===== LISTED ENTRIES =====

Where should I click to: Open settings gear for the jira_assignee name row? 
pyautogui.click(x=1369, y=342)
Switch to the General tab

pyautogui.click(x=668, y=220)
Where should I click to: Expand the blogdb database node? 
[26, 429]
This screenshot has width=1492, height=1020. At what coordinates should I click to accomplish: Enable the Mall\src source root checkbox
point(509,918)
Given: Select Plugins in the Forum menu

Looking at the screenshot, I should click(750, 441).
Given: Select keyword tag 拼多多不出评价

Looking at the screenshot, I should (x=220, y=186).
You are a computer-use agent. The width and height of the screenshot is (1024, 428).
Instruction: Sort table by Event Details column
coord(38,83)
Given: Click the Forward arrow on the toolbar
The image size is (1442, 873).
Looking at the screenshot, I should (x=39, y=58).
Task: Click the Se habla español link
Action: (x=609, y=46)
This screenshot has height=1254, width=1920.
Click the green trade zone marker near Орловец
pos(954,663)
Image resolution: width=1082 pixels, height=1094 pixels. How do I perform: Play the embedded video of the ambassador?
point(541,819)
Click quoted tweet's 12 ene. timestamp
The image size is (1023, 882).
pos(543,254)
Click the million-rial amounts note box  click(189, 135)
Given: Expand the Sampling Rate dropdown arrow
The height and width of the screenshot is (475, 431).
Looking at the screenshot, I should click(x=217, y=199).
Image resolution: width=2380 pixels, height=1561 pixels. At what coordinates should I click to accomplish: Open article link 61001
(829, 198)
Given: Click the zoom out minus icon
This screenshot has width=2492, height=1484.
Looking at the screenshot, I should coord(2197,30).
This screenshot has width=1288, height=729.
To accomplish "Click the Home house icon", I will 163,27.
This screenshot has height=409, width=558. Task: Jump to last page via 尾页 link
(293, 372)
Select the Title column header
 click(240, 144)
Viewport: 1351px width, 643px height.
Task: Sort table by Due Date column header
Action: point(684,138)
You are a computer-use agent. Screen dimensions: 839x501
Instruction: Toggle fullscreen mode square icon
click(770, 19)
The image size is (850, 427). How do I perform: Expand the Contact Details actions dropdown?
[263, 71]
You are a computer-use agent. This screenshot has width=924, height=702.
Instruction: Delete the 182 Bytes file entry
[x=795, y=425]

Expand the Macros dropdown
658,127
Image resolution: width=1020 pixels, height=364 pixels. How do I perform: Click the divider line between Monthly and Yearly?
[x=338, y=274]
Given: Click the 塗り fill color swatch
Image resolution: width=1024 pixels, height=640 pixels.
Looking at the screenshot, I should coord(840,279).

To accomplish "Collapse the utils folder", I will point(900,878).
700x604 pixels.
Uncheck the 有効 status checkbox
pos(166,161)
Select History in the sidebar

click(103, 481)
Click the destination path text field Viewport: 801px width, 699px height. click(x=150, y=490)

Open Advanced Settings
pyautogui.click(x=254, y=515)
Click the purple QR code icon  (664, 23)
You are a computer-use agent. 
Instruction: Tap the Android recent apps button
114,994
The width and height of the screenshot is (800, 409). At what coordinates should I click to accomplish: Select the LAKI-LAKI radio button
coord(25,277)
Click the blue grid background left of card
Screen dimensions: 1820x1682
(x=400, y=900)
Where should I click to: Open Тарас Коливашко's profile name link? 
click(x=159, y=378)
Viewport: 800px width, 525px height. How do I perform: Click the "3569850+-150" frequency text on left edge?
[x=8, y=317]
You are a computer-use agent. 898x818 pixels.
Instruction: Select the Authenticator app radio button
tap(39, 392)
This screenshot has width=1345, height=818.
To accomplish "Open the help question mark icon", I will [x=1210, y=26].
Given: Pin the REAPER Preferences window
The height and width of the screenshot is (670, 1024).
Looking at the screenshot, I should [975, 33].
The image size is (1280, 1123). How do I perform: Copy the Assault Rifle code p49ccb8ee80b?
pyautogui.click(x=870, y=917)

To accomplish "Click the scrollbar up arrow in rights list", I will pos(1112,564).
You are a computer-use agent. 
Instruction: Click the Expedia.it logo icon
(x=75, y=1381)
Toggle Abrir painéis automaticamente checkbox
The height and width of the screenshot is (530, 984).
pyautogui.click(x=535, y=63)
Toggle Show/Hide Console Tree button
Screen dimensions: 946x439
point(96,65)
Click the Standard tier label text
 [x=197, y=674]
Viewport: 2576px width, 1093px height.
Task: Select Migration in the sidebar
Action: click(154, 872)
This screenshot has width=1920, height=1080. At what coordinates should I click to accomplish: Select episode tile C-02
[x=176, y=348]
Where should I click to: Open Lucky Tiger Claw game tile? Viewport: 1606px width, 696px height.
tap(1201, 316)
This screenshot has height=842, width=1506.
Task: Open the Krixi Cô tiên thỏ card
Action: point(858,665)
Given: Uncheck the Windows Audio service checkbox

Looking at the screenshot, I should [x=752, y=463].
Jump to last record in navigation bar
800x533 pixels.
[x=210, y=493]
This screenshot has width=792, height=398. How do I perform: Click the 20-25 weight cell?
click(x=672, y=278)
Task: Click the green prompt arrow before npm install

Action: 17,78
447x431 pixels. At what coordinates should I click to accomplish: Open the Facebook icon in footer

=====

▶ [STATED EXERCISE]: Present all of the rows above as a numbered list, leaving out any blank lines.

▶ [CORRECT OUTPUT]:
1. Where should I click to: Open settings gear for the jira_assignee name row? 
2. pyautogui.click(x=1369, y=342)
3. Switch to the General tab
4. pyautogui.click(x=668, y=220)
5. Where should I click to: Expand the blogdb database node? 
6. [26, 429]
7. This screenshot has width=1492, height=1020. At what coordinates should I click to accomplish: Enable the Mall\src source root checkbox
8. point(509,918)
9. Given: Select Plugins in the Forum menu
10. Looking at the screenshot, I should click(750, 441).
11. Given: Select keyword tag 拼多多不出评价
12. Looking at the screenshot, I should (x=220, y=186).
13. You are a computer-use agent. The width and height of the screenshot is (1024, 428).
14. Instruction: Sort table by Event Details column
15. coord(38,83)
16. Given: Click the Forward arrow on the toolbar
17. The image size is (1442, 873).
18. Looking at the screenshot, I should (x=39, y=58).
19. Task: Click the Se habla español link
20. Action: (x=609, y=46)
21. This screenshot has height=1254, width=1920.
22. Click the green trade zone marker near Орловец
23. pos(954,663)
24. Image resolution: width=1082 pixels, height=1094 pixels. How do I perform: Play the embedded video of the ambassador?
25. point(541,819)
26. Click quoted tweet's 12 ene. timestamp
27. The image size is (1023, 882).
28. pos(543,254)
29. Click the million-rial amounts note box  click(189, 135)
30. Given: Expand the Sampling Rate dropdown arrow
31. The height and width of the screenshot is (475, 431).
32. Looking at the screenshot, I should click(x=217, y=199).
33. Image resolution: width=2380 pixels, height=1561 pixels. At what coordinates should I click to accomplish: Open article link 61001
34. (829, 198)
35. Given: Click the zoom out minus icon
36. This screenshot has width=2492, height=1484.
37. Looking at the screenshot, I should coord(2197,30).
38. This screenshot has width=1288, height=729.
39. To accomplish "Click the Home house icon", I will 163,27.
40. This screenshot has height=409, width=558. Task: Jump to last page via 尾页 link
41. (293, 372)
42. Select the Title column header
43.  click(240, 144)
44. Viewport: 1351px width, 643px height.
45. Task: Sort table by Due Date column header
46. Action: point(684,138)
47. You are a computer-use agent. Screen dimensions: 839x501
48. Instruction: Toggle fullscreen mode square icon
49. click(770, 19)
50. The image size is (850, 427). How do I perform: Expand the Contact Details actions dropdown?
51. [263, 71]
52. You are a computer-use agent. This screenshot has width=924, height=702.
53. Instruction: Delete the 182 Bytes file entry
54. [x=795, y=425]
55. Expand the Macros dropdown
56. 658,127
57. Image resolution: width=1020 pixels, height=364 pixels. How do I perform: Click the divider line between Monthly and Yearly?
58. [x=338, y=274]
59. Given: Click the 塗り fill color swatch
60. Image resolution: width=1024 pixels, height=640 pixels.
61. Looking at the screenshot, I should coord(840,279).
62. To accomplish "Collapse the utils folder", I will point(900,878).
63. 700x604 pixels.
64. Uncheck the 有効 status checkbox
65. pos(166,161)
66. Select History in the sidebar
67. click(103, 481)
68. Click the destination path text field Viewport: 801px width, 699px height. click(x=150, y=490)
69. Open Advanced Settings
70. pyautogui.click(x=254, y=515)
71. Click the purple QR code icon  (664, 23)
72. You are a computer-use agent. 
73. Instruction: Tap the Android recent apps button
74. 114,994
75. The width and height of the screenshot is (800, 409). At what coordinates should I click to accomplish: Select the LAKI-LAKI radio button
76. coord(25,277)
77. Click the blue grid background left of card
78. Screen dimensions: 1820x1682
79. (x=400, y=900)
80. Where should I click to: Open Тарас Коливашко's profile name link? 
81. click(x=159, y=378)
82. Viewport: 800px width, 525px height. How do I perform: Click the "3569850+-150" frequency text on left edge?
83. [x=8, y=317]
84. You are a computer-use agent. 898x818 pixels.
85. Instruction: Select the Authenticator app radio button
86. tap(39, 392)
87. This screenshot has width=1345, height=818.
88. To accomplish "Open the help question mark icon", I will [x=1210, y=26].
89. Given: Pin the REAPER Preferences window
90. The height and width of the screenshot is (670, 1024).
91. Looking at the screenshot, I should [975, 33].
92. The image size is (1280, 1123). How do I perform: Copy the Assault Rifle code p49ccb8ee80b?
93. pyautogui.click(x=870, y=917)
94. To accomplish "Click the scrollbar up arrow in rights list", I will pos(1112,564).
95. You are a computer-use agent. 
96. Instruction: Click the Expedia.it logo icon
97. (x=75, y=1381)
98. Toggle Abrir painéis automaticamente checkbox
99. The height and width of the screenshot is (530, 984).
100. pyautogui.click(x=535, y=63)
101. Toggle Show/Hide Console Tree button
102. Screen dimensions: 946x439
103. point(96,65)
104. Click the Standard tier label text
105.  [x=197, y=674]
106. Viewport: 2576px width, 1093px height.
107. Task: Select Migration in the sidebar
108. Action: click(154, 872)
109. This screenshot has width=1920, height=1080. At what coordinates should I click to accomplish: Select episode tile C-02
110. [x=176, y=348]
111. Where should I click to: Open Lucky Tiger Claw game tile? Viewport: 1606px width, 696px height.
112. tap(1201, 316)
113. This screenshot has height=842, width=1506.
114. Task: Open the Krixi Cô tiên thỏ card
115. Action: point(858,665)
116. Given: Uncheck the Windows Audio service checkbox
117. Looking at the screenshot, I should [x=752, y=463].
118. Jump to last record in navigation bar
119. 800x533 pixels.
120. [x=210, y=493]
121. This screenshot has width=792, height=398. How do I perform: Click the 20-25 weight cell?
122. click(x=672, y=278)
123. Task: Click the green prompt arrow before npm install
124. Action: 17,78
125. 447x431 pixels. At what coordinates should I click to accomplish: Open the Facebook icon in footer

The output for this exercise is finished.